We need to prevent tampering, static and shock from affecting a drive we've seized. These are the principles of device and drive seizure yet they are not always taken in to account. I use a combination of drive cases and anti-static bags for this purpose.
Take the following in to consideration for care in transit:

  • Safety
  • Shock
  • Static
  • Tampering
Solid Forensic analysis
Finally we need to provide solid forensic analysis. Once the drive or image has arrived in our various evidence lockers and we are ready to perform an analysis, it must be thorough, complete, accurate and precise.

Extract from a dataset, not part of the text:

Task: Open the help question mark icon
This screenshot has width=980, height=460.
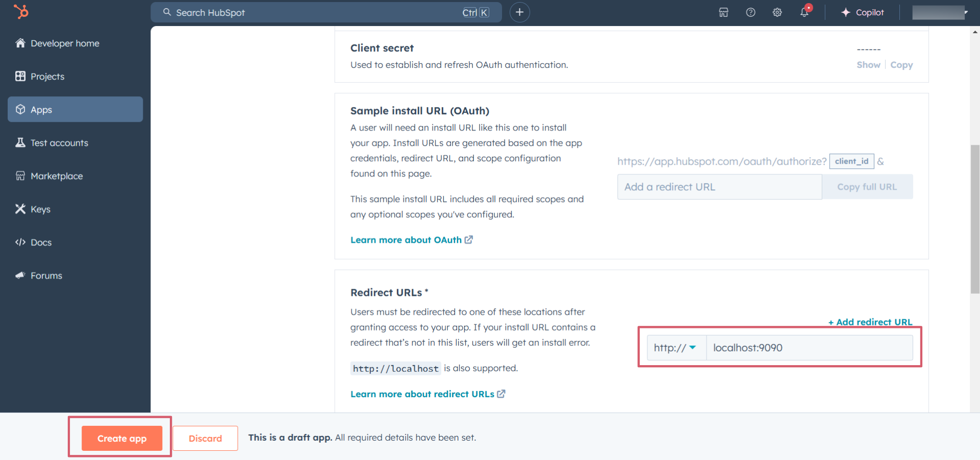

The use of "I believe" or "perhaps" in our conclusions is nothing more than self reassurance and these statements tend to falter in the face of scrutiny. We must be careful in our analysis and in our presentation of data. I will not spend to much time on this as it tends to be a subject worthy of other future discussions. Forensic analysis is the final destination for Incident Response.

Our goal is to reach this stage as rapidly and as effectively as possible. Our clients count on it. It is our duty as incident responders to provide proper response in the golden hour. Have any thoughts to add?